⟨

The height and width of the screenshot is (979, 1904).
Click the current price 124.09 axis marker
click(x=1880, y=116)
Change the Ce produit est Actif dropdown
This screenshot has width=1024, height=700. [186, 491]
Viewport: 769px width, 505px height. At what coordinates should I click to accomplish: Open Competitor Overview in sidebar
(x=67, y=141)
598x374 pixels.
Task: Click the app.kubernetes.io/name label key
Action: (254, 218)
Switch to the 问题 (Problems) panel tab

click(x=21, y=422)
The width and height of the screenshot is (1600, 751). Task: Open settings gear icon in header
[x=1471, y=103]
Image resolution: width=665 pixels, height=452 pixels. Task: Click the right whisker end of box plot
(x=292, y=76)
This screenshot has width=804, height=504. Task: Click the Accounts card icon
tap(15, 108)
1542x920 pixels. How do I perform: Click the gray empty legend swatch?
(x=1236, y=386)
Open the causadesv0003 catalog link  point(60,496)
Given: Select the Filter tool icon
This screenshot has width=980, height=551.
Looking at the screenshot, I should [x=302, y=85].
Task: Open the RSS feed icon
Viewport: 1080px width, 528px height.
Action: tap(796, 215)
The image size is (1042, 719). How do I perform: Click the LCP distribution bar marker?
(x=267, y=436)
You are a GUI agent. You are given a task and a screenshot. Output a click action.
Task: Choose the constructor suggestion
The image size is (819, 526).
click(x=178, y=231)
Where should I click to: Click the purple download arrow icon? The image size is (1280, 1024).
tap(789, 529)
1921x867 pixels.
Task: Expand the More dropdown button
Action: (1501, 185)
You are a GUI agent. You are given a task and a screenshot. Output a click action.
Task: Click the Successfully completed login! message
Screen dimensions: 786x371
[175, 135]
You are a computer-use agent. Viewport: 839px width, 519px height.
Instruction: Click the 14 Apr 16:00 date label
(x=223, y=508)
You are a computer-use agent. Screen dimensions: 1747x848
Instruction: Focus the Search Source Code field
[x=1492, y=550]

⟩

--- EXERCISE AIM ---
Print the data above exactly as it reads.

--- TASK RESULT ---
The height and width of the screenshot is (979, 1904).
Click the current price 124.09 axis marker
click(x=1880, y=116)
Change the Ce produit est Actif dropdown
This screenshot has width=1024, height=700. [186, 491]
Viewport: 769px width, 505px height. At what coordinates should I click to accomplish: Open Competitor Overview in sidebar
(x=67, y=141)
598x374 pixels.
Task: Click the app.kubernetes.io/name label key
Action: (254, 218)
Switch to the 问题 (Problems) panel tab

click(x=21, y=422)
The width and height of the screenshot is (1600, 751). Task: Open settings gear icon in header
[x=1471, y=103]
Image resolution: width=665 pixels, height=452 pixels. Task: Click the right whisker end of box plot
(x=292, y=76)
This screenshot has width=804, height=504. Task: Click the Accounts card icon
tap(15, 108)
1542x920 pixels. How do I perform: Click the gray empty legend swatch?
(x=1236, y=386)
Open the causadesv0003 catalog link  point(60,496)
Given: Select the Filter tool icon
This screenshot has width=980, height=551.
Looking at the screenshot, I should [x=302, y=85].
Task: Open the RSS feed icon
Viewport: 1080px width, 528px height.
Action: tap(796, 215)
The image size is (1042, 719). How do I perform: Click the LCP distribution bar marker?
(x=267, y=436)
You are a GUI agent. You are given a task and a screenshot. Output a click action.
Task: Choose the constructor suggestion
The image size is (819, 526).
click(x=178, y=231)
Where should I click to: Click the purple download arrow icon? The image size is (1280, 1024).
tap(789, 529)
1921x867 pixels.
Task: Expand the More dropdown button
Action: (1501, 185)
You are a GUI agent. You are given a task and a screenshot. Output a click action.
Task: Click the Successfully completed login! message
Screen dimensions: 786x371
[175, 135]
You are a computer-use agent. Viewport: 839px width, 519px height.
Instruction: Click the 14 Apr 16:00 date label
(x=223, y=508)
You are a computer-use agent. Screen dimensions: 1747x848
Instruction: Focus the Search Source Code field
[x=1492, y=550]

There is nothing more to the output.